The models "3.5 Sonnet" and "3 Opus" are in my experience nearly at the same level. Once in my last 250 prompts did I run into a problem that 3 Opus was able to solve, but 3.5 Sonnet could not. (I forget the details but it was a combination of logic and trivia knowledge. It is highly likely 3.5 Sonnet would have done a better job with better prompting and richer context, but this was a problem where also I lacked the context and understanding to prompt well.)

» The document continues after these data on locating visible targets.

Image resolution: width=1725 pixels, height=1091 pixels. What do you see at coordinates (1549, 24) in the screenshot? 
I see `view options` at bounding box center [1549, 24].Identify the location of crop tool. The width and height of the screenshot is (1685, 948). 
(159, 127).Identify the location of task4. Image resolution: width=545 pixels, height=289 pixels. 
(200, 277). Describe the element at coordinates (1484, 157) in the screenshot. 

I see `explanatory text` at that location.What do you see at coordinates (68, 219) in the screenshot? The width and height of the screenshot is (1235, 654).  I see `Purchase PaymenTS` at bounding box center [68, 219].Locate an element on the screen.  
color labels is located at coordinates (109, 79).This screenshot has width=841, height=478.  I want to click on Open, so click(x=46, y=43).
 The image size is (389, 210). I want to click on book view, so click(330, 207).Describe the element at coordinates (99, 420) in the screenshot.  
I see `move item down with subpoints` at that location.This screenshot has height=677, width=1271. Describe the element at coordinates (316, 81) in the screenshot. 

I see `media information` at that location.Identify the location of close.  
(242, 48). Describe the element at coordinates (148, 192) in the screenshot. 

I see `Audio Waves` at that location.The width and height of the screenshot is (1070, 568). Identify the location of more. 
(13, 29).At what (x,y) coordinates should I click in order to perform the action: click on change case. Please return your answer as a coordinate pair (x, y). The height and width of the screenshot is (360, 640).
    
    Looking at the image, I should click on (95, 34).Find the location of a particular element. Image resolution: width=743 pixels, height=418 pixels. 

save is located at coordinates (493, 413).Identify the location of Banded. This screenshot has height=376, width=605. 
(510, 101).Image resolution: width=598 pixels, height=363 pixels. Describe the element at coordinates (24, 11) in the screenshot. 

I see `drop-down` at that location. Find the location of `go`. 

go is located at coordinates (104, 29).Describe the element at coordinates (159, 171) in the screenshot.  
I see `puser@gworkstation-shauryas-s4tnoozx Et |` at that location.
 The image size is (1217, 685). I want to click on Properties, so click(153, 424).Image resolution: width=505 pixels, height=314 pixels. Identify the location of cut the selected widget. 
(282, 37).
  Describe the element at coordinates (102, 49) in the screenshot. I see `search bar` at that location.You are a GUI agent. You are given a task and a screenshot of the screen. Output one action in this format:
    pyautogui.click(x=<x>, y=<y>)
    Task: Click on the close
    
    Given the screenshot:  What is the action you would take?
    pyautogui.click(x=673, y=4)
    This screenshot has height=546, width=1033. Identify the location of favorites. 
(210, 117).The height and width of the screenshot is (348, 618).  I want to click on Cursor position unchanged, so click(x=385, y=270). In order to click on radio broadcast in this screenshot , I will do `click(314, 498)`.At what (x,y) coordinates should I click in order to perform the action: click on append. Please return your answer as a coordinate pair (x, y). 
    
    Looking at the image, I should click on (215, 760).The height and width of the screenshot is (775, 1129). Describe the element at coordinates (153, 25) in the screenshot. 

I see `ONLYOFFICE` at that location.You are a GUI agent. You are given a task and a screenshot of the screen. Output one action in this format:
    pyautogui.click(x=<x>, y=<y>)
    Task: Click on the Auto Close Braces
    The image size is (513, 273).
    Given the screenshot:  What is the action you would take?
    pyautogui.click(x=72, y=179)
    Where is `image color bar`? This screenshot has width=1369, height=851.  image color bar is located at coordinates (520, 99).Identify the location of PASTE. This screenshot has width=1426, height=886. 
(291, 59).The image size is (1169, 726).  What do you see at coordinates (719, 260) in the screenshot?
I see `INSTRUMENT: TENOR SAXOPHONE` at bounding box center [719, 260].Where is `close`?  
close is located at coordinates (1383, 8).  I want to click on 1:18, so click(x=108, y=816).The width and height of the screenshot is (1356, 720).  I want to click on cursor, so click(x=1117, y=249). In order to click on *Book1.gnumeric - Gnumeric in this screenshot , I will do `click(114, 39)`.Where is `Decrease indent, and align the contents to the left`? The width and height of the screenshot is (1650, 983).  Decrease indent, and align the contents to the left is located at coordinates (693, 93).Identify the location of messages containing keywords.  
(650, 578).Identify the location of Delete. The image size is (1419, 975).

Given that 3.5 Sonnet is cheaper and faster than 3 Opus, I default to 3.5 Sonnet so I don't know what the number for the reverse is. How many problems do 3.5 Sonnet get which 3 Opus does not? ¯\_(ツ)_/¯
My best guess would be that it's something in the same kind of range.
And finally, in the table in the blogpost, Opus isn't even included? It seems to me like Opus is the best model they have, but they don't want people to default using it, maybe the ROI is lower on Opus or something?
When I manually tested it, I feel like Opus gives slightly better replies compared to Sonnet, but I'm not 100% it's just placebo.